Other solutions are fraught with risk. An international rescue operation involving warships escorting Ukrainian commercial vessels out of Odessa could provoke a Russian attack and would be vulnerable to mines laid as a deterrent against a possible Russian assault on the port city.
At the same time, Shmyhal stressed that despite the continuing war and the difficulty of striking a deal with Russia, the crisis can be resolved.
“We are optimistic. Physically and technically we are absolutely capable,” he said, but added, “we need international support.”
According to him, that international support should extend beyond efforts to resolve the grain crisis. Ukraine needs much greater supplies of heavy weapons from the West, he said, including antiship and antitank rockets, U.S. multiple-launch rocket systems, and hundreds of howitzer artillery pieces to counter Russia’s creeping advance in Ukraine’s east.
The prime minister also suggested that recent attacks on Russia’s Belgorod region, across the border from Ukraine, were Russian provocations aimed at framing Ukraine and creating a pretext for an escalation and even a possible nuclear strike. He said Ukraine understood the risk and had no plans to target Russia with weapons it is provided by the West.
“We absolutely have no intention to attack Russian territory,” he said. “We have a dream to liberate our territory and stop this war.”

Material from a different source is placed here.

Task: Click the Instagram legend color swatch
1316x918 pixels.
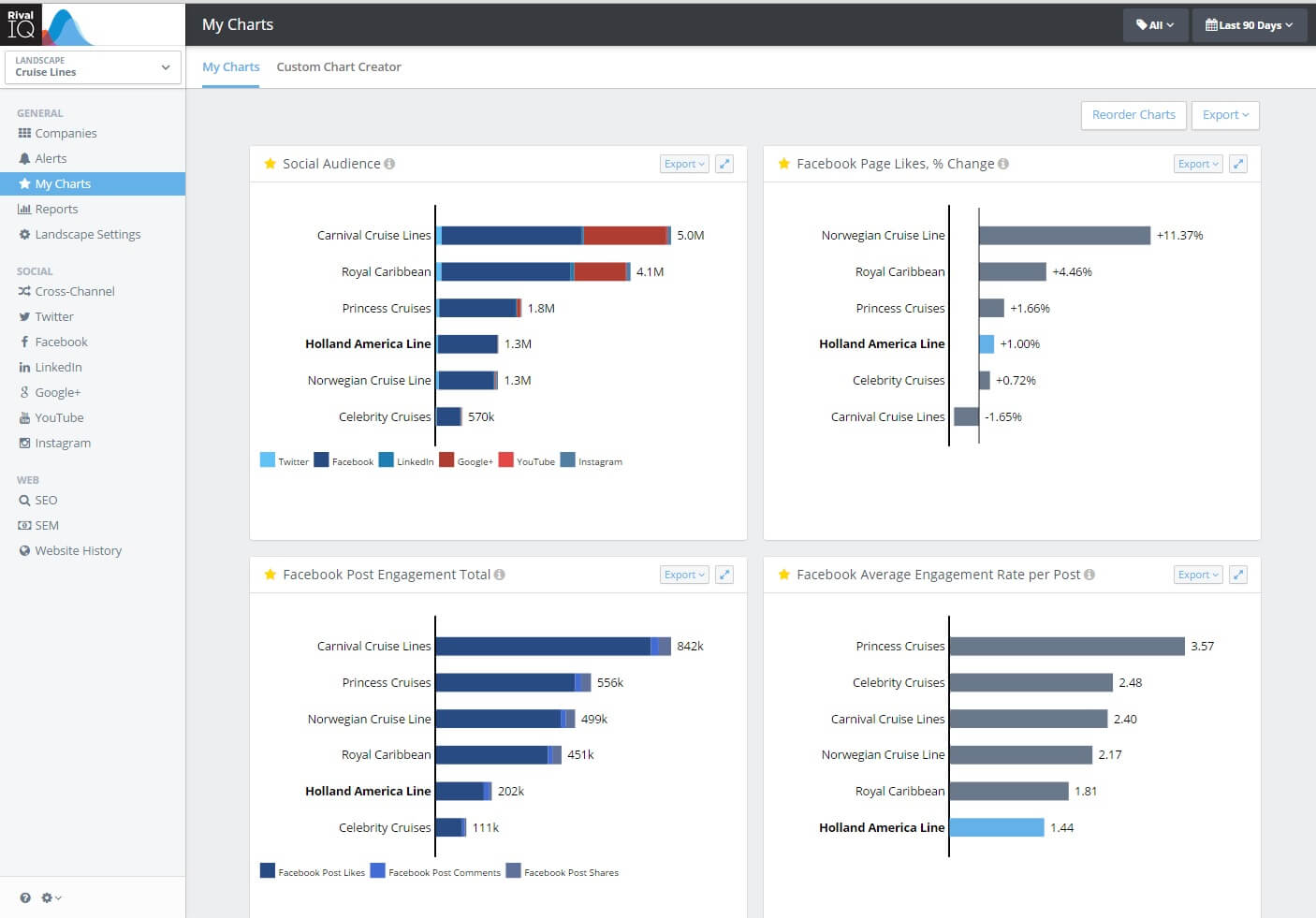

Due to the blockade of Ukrainian seaports, 7 million tonnes of wheat, 14 million tonnes of corn, 3 million tonnes of sunflower oil and 3 million tonnes of sunflower meal did not enter the world market. This has already led to a record rise in world market prices and will inevitably cause a global food crisis and rising inflation.
On February 24, Russia launched a new phase of its war against Ukraine – a full-scale invasion.